Saturday, December 7, 2013

Requiem for Motor

On Monday evening, December 2, 2013, Motor went to that pet garden somewhere around heaven where St. Francis of Assissi is now taking very good care of him. His passing showed us that he loved us even more than we had ever known. His kidneys had failed and he was unable to move. Yet, when almost dying, as I stroked his fur, he would blink his eyes, and would close them in that cuddly manner as he used to do in our beds when preparing himself to sleep next to one of us. He would even utter a feeble, faint, almost inaudible meow as if wanting to tell me something.

On Sunday he had gone from getting quieter to becoming lethargic. It was not possible to wait until the next day. I took him to an emergency veterinary hospital in Swansea, MA. The prognosis was not good at all. I returned home at about 2:00 a.m. in the morning in a sea of tears. That night I did not sleep one single second. I didn't have time to sleep--and wouldn't have been able to sleep anyway.

Catherine went to see him at the vet hospital on Monday afternoon and desperately wanted to drive him to the other veterinary clinic close to Boston where they had promised to be a little more understanding regarding billing. That was the plan. I intended to pick him up and drive him there, but needed to take Maximilian to the E.R. at Hasbro Children's Hospital first. There was nothing wrong with Maximilian, though. I think that all he had was the result of having overheard more than he even wanted to know.

It was extremely hard for me to convince Catherine not to try to drive Motor to Boston. That very same morning, she had been diagnosed with a cornea infection and couldn't drive so far. She didn't care, though. An argument around her own health would never work with her. On my cell phone from waiting room at the children's hospital I pleaded with her. I told her that Motor would not make it to Boston. I told her I needed her to go home and take care of supper for her younger brothers.

Gerard and Warren were totally distraught that they were not able to see their beloved Motor at least one last time--but there was no more time.

When I arrived back to the vet hospital on Monday evening, Motor was near death. He had not responded to the antibiotics--and that ruled out the U.T.I. cause, which would have been the most treatable option. The vet on charge, Devon Young, was very nice and very comforting. Yet, there was nothing else that could be done. Catherine wanted to go back to the veterinary hospital. I had to plead with her again. The twins were extremely attached to Motor and had lots of school work to do. They were dealing with their own pain and had many college finals coming up. Catherine had already jumped into her Grand Cherokee to start her way to Swansea, but made a U-turn and went back home to prepare supper and get the younger ones to bed.

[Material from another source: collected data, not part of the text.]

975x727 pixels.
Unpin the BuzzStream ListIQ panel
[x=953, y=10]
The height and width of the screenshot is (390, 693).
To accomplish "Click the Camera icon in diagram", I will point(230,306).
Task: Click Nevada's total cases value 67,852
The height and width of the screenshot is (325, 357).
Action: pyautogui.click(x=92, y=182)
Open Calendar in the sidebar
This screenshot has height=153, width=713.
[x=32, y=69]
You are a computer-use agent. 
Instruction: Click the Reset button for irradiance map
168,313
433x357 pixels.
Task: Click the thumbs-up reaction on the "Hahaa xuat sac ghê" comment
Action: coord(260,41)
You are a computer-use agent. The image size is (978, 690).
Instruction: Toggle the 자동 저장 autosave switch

No matter how extremely difficult it was for me to do it, I signed the authorization for that final injection that would do no more than what nature was doing already. I was asked to wait in one of the examination rooms, outside the treatment area.  Time seemed to crawl--and then I was called. Motor had started passing on his own. It was as if he wanted to spare me the additional pain of having signed that authorization. Due to our firm, unyielding Pro-life convictions, having to put him to sleep was even more blatantly painful, even more excruciatingly difficult. He wanted to spare me that pain--the pain of having put my signature to that paper.

Even though the vet did help with an injection, it was only after he had already started passing on his own. On the contrary, there was nothing that anyone could do to spare all of us the pain of no longer hearing the bell in his collar and not seeing him any more appearing from any corner and coming up to us. Only a few days before he had been jumping onto, and down from, the highest shelves in our closets and the tallest pieces of furniture all around the house.

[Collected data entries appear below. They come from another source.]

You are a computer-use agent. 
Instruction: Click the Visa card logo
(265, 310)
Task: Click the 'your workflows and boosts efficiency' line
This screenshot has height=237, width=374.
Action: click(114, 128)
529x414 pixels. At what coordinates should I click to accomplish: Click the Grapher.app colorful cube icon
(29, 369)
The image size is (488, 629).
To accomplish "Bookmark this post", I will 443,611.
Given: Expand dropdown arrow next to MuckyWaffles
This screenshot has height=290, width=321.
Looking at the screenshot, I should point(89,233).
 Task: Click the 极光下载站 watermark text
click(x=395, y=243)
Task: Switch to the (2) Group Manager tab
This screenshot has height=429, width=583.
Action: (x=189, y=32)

He knew he was loved--and there is no way he can ever be forgotten. He won't. Love does not go down with the passage of time.

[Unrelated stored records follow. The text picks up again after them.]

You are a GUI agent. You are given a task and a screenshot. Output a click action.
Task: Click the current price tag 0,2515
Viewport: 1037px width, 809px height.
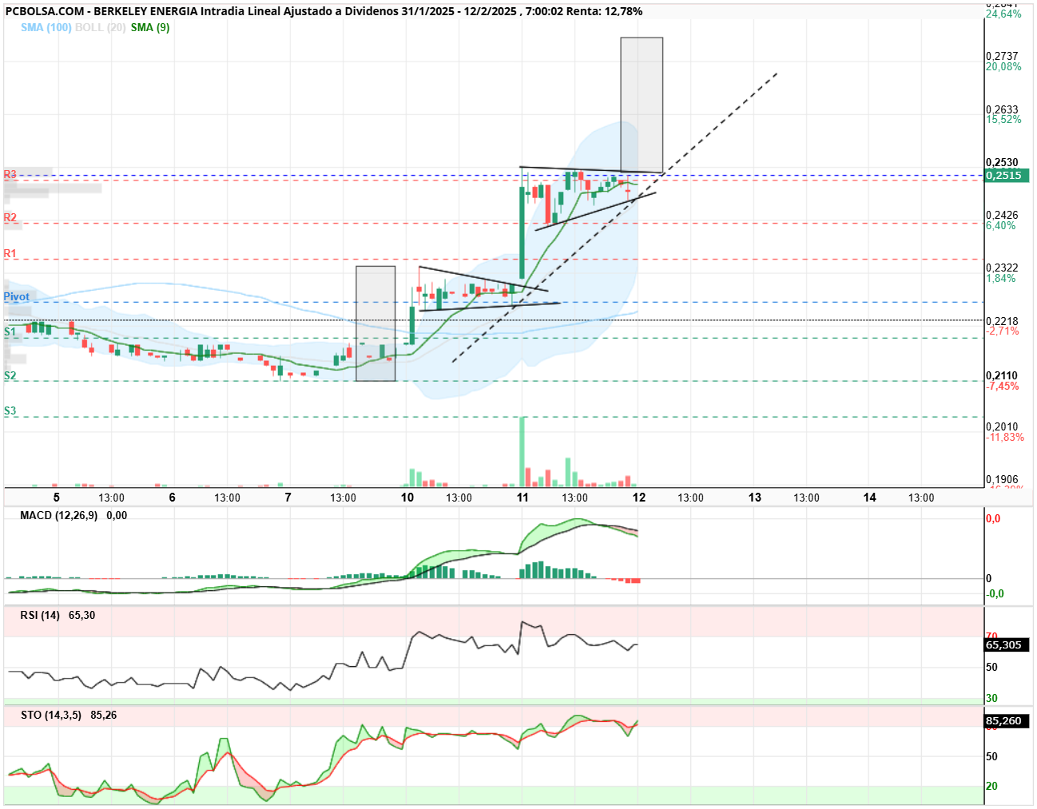pyautogui.click(x=1007, y=175)
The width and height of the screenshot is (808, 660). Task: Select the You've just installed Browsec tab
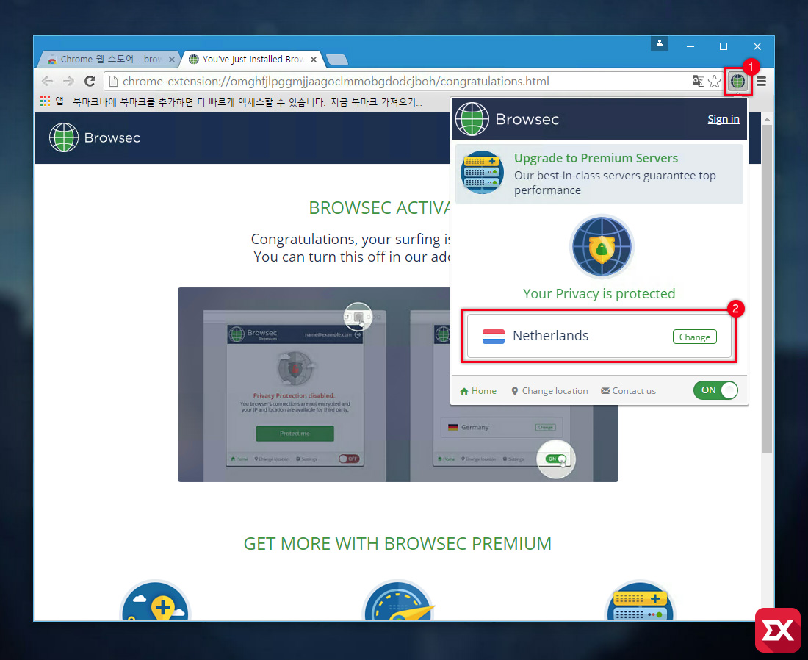[x=250, y=59]
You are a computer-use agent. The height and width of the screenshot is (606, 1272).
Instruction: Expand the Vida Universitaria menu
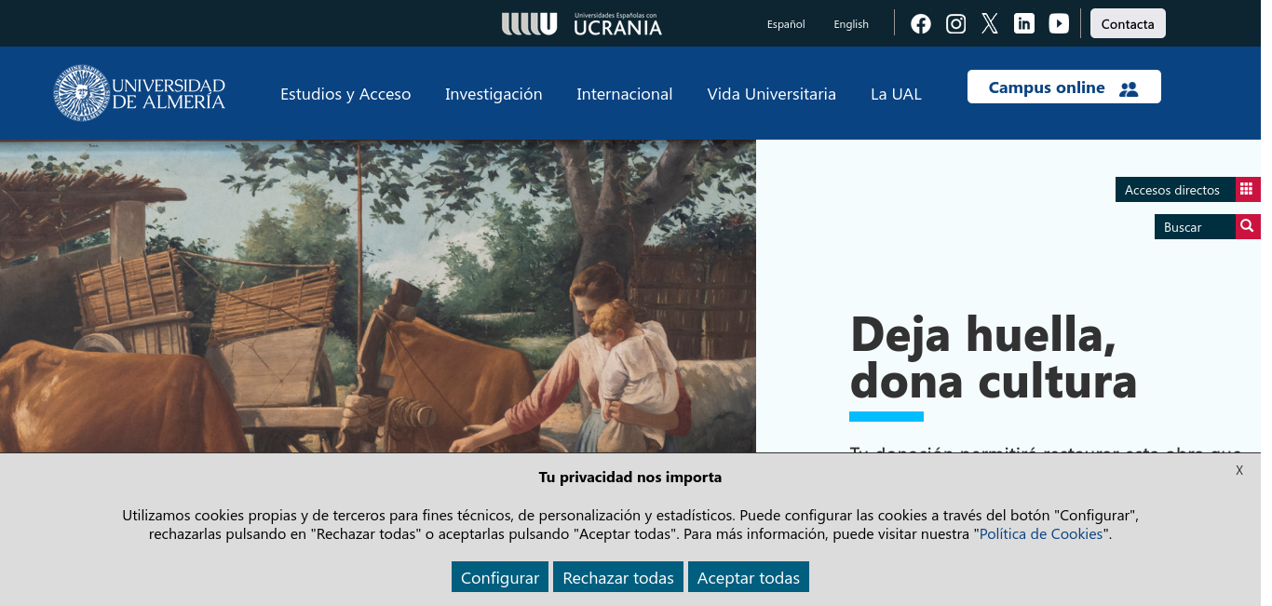[771, 94]
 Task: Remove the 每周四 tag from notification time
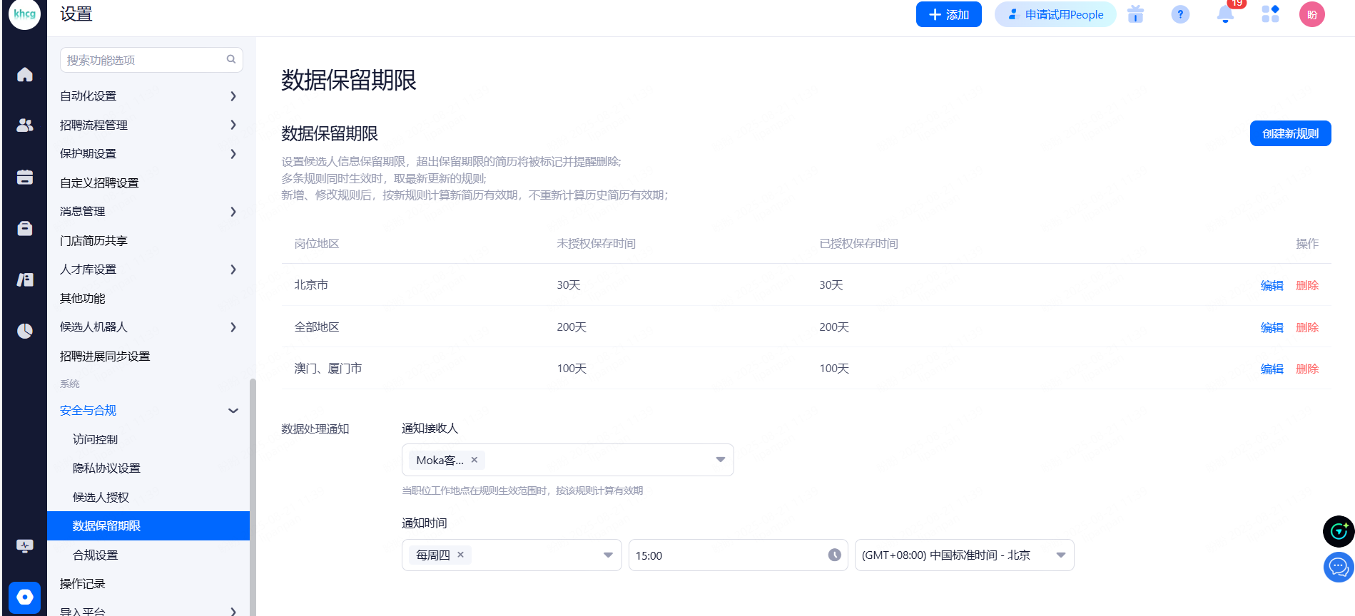pyautogui.click(x=461, y=555)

Up to here, the photos are from Sunday night, Dec. 1st-2nd, 2013, when he was admitted to the veterinary hospital.

This photo and the following ones are from Monday evening, Dec. 2nd, 2013.







I want to close this post with a stanza from a poem I wrote many years ago, when my daughter, Catherine, was twelve years of age:

And that little girl who was then only eleven
had deeper thoughts than science and vets.
I told her that maybe somewhere in a far corner of Heaven
St. Francis makes room for faithful pets.